# More composer/director communication issues....



## TheWillardofOZ (Aug 31, 2014)

A little backstory:

I am working on a film where I am the sole composer. It is a rock opera, so I wrote him an overture with all the themes and we've been basing the rest of the film off of those themes and styles. I made my case for a few live musicians and was able to work them into the budget. 

Jump to last night: 

The director started emailing musicians he had seen on youtube and found a violinist he really likes. This violinist also writes music, so the director asked him to write underscore for the film and base his score off of my themes. I was not notified of the addition of another composer prior to this conversation. He also will not allow me to communicate with this person. 

Now, I'm all for collaboration, and another composer with background on an instrument I don't play would certainly help. My problem was with how the situation was handled. I told the director that I was a bit offended that he would add a new composer at the last minute without talking with me about it. Considering the nature of a musical and how I intend for the themes to be utilized, it also worries me that another composer that I am not in communication with will make the soundtrack sound disjointed.

The director is now furious with me (his exact wording) for being so selfish with the music I had written and that I am completely unprofessional (...also his exact wording). This is one of my first paying gigs and I'm not completely sure if I should be upset or not at this point. Is it normal for directors to do things like this? I don't think he should be making such changes to how and by whom the score will be written without at least talking with me about it first.


----------



## mverta (Aug 31, 2014)

I'm curious what your contract stipulates as to the scope of services you're being hired for.

Also, sure there are people like this. I would personally instantly take him off my client list. He either has no idea what he wants, or no actual awareness of or respect for what you do. Also, speaking as a director, I'd have to say that if he didn't anticipate your reaction, and have the diplomatic skills to handle it, then he isn't much of a director, either, because that's 90% of what we do. And by the way, he's being unprofessional.

_Mike


----------



## SDCP (Aug 31, 2014)

The director is being a jerk. But you will, no doubt, learn an important lesson in ownership. If you agreed beforehand that you own the copyright and publishing, then you can withdraw your music if you're not happy with the jerk. If he owns your themes, he can do whatever he wants. *Get it in writing before you write a note.
*
BTW If you DO own the themes, then tell him to get lost. He's obviously an amateur.


----------



## RiffWraith (Aug 31, 2014)

WHAT TO WORK ON:
1 > Answer these about the forum thread on the composer and the director:
(a) What kind of film is the original poster scoring?
(b) What instrument does the musician the director found on YouTube play?
(c) What share of a director's work does mverta say is anticipating reactions and handling them diplomatically?
2 > From the forum thread, write out the stretch from "I am working" through "into the budget.".
The records that follow the thread come from a separate source.

DATA RECORDS:

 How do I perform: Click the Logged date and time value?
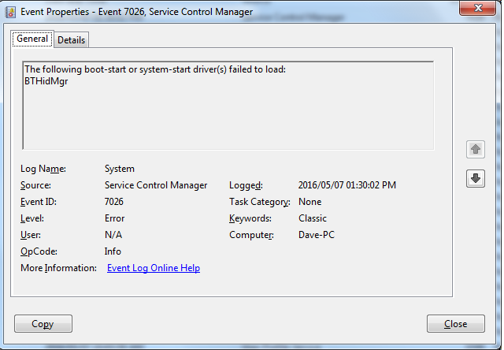pos(347,185)
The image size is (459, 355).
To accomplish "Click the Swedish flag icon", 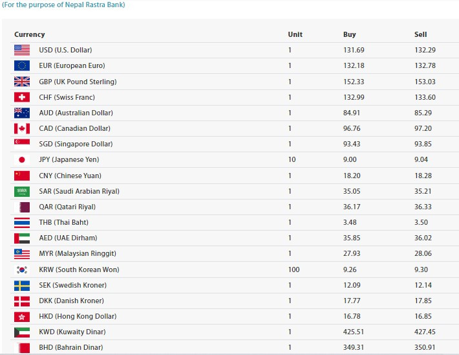I will click(x=22, y=285).
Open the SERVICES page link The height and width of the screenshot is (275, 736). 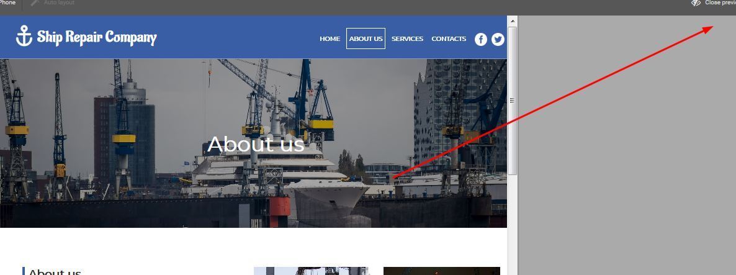pyautogui.click(x=408, y=39)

PER-TASK ANSWERS:
1 >
(a) A rock opera.
(b) The violin.
(c) 90%.

2 >
I am working on a film where I am the sole composer. It is a rock opera, so I wrote him an overture with all the themes and we've been basing the rest of the film off of those themes and styles. I made my case for a few live musicians and was able to work them into the budget.